Using the latest advancements in AI to predict stock market movements

       In this notebook I will create a complete process for predicting stock price movements. Follow along and we will achieve some pretty good results. For that purpose we will use a Generative Adversarial Network (GAN) with LSTM, a type of Recurrent Neural Network, as generator, and a Convolutional Neural Network, CNN, as a discriminator. We use LSTM for the obvious reason that we are trying to predict time series data. Why we use GAN and specifically CNN as a discriminator? That is a good question: there are special sections on that later.

       We will go into greater details for each step, of course, but the most difficult part is the GAN: very tricky part of successfully training a GAN is getting the right set of hyperparameters.

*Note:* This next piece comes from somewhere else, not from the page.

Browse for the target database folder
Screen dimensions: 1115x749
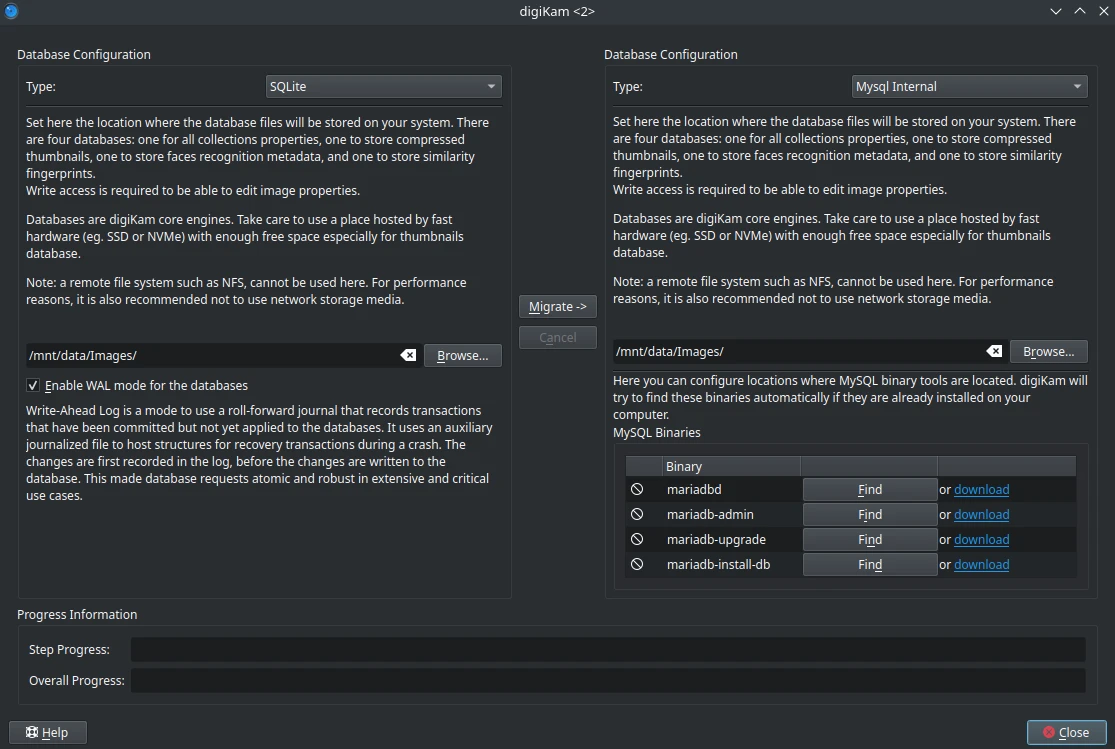[x=1048, y=351]
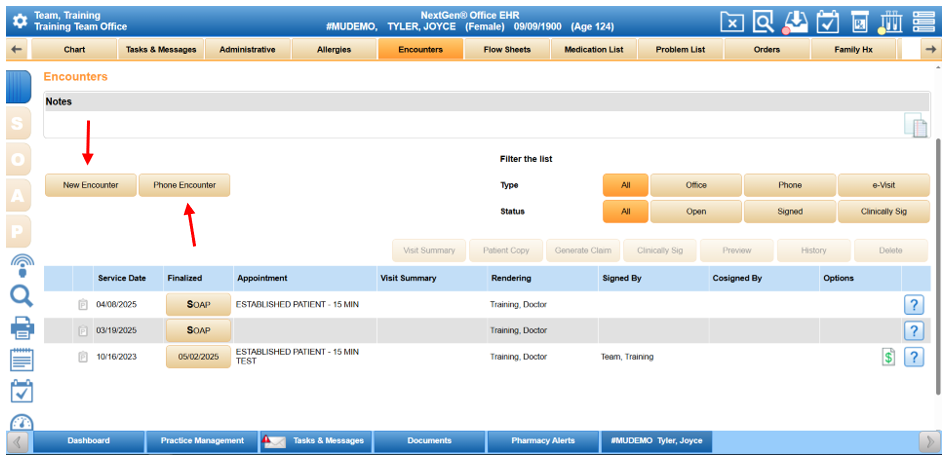Open the prescription Rx bottle icon

coord(859,21)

For that reason we will use Bayesian optimisation (along with Gaussian processes) and Reinforcement learning (RL) for deciding when and how to change the GAN's hyperparameters (the exploration vs. exploitation dilemma). In creating the reinforcement learning we will use the most recent advancements in the field, such as Rainbow and PPO.

       We will use a lot of different types of input data. Along with the stock's historical trading data and technical indicators, we will use the newest advancements in NLP (using 'Bidirectional Embedding Representations from Transformers', BERT, sort of a transfer learning for NLP) to create sentiment analysis (as a source for fundamental analysis), Fourier transforms for extracting overall trend directions, Stacked autoencoders for identifying other high-level features, Eigen portfolios for finding correlated assets, autoregressive integrated moving average (ARIMA) for the stock function approximation, and many more, in order to capture as much information, patterns, dependencies, etc, as possible about the stock. As we all know, the more (data) the merrier. Predicting stock price movements is an extremely complex task, so the more we know about the stock (from different perspectives) the higher our changes are.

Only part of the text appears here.